Count the lines in the records below that contain the word "beside", and give only the number.

→ Items from a data source:
--- Begin ---

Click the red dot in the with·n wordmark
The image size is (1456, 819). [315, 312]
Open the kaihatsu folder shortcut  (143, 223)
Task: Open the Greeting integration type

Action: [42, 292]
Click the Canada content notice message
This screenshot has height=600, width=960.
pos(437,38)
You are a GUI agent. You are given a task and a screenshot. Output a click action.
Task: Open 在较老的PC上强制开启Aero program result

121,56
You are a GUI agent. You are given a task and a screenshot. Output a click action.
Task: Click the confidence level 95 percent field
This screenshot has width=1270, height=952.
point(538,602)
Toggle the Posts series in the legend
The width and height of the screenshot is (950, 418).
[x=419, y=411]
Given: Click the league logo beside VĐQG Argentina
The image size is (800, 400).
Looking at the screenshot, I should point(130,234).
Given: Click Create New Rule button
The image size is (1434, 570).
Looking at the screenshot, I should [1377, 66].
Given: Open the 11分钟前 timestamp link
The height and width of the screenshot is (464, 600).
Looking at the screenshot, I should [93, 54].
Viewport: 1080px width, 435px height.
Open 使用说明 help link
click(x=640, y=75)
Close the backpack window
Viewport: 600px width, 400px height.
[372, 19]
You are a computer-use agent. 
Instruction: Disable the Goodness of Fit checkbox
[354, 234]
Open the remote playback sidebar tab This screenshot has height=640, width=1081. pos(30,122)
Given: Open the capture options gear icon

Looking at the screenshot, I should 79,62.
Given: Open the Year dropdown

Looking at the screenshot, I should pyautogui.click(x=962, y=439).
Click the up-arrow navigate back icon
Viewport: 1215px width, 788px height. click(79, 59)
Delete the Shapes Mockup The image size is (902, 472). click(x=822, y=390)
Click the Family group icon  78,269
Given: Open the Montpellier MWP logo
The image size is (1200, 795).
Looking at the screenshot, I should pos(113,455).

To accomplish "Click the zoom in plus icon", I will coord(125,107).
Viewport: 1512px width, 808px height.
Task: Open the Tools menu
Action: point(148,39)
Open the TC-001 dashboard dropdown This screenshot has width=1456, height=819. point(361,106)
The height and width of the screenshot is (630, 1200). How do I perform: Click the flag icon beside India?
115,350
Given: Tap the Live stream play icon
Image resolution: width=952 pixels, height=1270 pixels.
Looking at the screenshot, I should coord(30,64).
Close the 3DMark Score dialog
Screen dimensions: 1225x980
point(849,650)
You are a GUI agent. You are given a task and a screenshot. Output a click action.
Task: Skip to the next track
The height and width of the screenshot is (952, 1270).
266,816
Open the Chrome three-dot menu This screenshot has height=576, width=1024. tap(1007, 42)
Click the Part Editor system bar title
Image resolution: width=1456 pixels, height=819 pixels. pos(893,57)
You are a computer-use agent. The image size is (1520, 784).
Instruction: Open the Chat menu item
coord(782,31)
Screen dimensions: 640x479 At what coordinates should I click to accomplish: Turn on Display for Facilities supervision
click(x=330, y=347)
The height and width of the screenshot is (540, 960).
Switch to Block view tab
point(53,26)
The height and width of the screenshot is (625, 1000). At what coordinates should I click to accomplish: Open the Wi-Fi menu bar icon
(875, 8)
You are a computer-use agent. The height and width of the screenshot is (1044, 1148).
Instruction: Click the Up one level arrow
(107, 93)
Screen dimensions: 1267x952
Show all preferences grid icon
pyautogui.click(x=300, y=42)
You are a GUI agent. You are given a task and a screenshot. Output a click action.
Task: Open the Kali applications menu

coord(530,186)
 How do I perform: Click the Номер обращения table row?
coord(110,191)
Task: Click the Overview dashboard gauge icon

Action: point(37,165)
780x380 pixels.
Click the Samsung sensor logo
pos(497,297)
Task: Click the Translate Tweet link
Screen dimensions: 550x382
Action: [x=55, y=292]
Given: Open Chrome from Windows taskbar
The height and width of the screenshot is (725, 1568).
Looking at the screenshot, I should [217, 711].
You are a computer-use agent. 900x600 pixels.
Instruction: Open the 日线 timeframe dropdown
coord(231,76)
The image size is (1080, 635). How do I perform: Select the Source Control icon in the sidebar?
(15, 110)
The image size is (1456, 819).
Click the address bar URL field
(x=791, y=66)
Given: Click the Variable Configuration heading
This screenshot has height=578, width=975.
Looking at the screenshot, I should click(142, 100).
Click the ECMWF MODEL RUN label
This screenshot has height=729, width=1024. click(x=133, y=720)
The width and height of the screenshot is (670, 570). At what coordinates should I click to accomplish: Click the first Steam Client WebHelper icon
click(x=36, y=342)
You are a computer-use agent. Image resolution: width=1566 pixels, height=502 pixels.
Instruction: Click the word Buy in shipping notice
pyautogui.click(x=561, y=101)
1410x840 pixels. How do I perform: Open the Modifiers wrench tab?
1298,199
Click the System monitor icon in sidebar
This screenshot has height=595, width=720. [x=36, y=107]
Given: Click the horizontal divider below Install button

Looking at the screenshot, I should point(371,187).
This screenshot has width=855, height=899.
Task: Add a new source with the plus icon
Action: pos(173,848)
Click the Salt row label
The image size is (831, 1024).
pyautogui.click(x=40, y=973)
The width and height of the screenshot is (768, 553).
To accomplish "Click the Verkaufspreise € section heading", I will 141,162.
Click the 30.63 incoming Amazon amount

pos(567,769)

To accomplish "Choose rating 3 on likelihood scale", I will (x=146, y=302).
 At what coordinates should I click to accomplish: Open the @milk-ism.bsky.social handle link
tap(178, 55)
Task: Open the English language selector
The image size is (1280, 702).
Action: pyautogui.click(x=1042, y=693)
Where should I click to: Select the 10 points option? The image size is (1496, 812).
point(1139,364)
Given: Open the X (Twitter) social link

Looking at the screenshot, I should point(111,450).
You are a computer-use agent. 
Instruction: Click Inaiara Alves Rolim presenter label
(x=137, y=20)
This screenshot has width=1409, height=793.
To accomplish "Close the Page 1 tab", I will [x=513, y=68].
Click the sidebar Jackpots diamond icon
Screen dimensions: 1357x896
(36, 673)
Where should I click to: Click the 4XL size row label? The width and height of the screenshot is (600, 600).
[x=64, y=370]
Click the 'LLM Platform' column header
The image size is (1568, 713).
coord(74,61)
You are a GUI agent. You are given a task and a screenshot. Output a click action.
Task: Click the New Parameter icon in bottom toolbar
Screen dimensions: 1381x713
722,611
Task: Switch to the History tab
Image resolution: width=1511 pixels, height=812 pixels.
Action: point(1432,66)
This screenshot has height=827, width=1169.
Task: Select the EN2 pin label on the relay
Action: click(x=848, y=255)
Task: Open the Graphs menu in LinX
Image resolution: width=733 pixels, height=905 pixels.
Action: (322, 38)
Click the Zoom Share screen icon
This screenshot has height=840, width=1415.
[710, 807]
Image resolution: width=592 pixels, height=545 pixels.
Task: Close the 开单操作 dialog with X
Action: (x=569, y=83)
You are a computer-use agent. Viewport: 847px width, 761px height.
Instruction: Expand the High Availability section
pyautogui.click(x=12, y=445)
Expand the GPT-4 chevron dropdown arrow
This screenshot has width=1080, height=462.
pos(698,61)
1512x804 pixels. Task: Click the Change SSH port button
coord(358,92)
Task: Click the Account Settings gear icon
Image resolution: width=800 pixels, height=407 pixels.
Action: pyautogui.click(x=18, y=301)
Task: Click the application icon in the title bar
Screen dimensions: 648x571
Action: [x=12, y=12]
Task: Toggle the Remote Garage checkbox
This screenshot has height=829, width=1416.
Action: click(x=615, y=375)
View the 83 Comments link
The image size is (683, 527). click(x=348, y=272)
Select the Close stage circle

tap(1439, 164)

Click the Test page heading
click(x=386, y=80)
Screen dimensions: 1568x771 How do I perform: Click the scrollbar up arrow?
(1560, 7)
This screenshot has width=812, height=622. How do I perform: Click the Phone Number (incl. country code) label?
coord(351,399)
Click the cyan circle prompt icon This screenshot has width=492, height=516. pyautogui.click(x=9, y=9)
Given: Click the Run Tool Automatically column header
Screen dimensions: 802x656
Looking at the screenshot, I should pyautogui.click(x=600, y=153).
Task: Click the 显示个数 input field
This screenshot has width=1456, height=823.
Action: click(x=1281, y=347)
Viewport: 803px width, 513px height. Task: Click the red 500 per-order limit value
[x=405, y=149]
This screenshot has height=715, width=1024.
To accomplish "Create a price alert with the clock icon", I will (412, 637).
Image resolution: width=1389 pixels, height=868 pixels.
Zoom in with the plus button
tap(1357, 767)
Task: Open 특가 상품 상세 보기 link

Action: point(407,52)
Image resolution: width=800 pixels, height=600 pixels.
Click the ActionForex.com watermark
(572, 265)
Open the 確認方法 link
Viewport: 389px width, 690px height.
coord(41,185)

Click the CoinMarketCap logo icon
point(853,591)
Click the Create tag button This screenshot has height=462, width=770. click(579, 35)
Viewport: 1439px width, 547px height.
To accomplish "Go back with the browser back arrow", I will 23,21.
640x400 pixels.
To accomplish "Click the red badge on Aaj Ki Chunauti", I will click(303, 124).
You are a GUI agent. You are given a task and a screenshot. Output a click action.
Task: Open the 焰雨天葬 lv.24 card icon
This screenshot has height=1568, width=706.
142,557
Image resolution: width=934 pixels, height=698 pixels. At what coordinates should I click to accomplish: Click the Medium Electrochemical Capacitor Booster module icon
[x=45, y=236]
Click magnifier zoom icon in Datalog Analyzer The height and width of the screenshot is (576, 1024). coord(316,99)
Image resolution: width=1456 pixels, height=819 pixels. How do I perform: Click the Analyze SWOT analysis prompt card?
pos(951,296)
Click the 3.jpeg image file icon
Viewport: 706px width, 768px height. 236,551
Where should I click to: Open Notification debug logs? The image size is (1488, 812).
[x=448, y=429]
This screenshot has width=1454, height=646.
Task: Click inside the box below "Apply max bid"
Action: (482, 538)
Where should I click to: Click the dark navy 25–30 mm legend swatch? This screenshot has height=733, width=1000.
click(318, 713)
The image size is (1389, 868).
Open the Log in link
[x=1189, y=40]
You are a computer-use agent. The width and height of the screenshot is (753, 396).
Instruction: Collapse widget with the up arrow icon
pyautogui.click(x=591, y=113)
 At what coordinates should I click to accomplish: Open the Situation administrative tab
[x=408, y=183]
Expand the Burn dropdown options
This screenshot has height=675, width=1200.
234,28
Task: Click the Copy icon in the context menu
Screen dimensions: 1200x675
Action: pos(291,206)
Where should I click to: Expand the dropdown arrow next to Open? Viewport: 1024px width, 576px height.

--- End ---

→ Result of this task:
2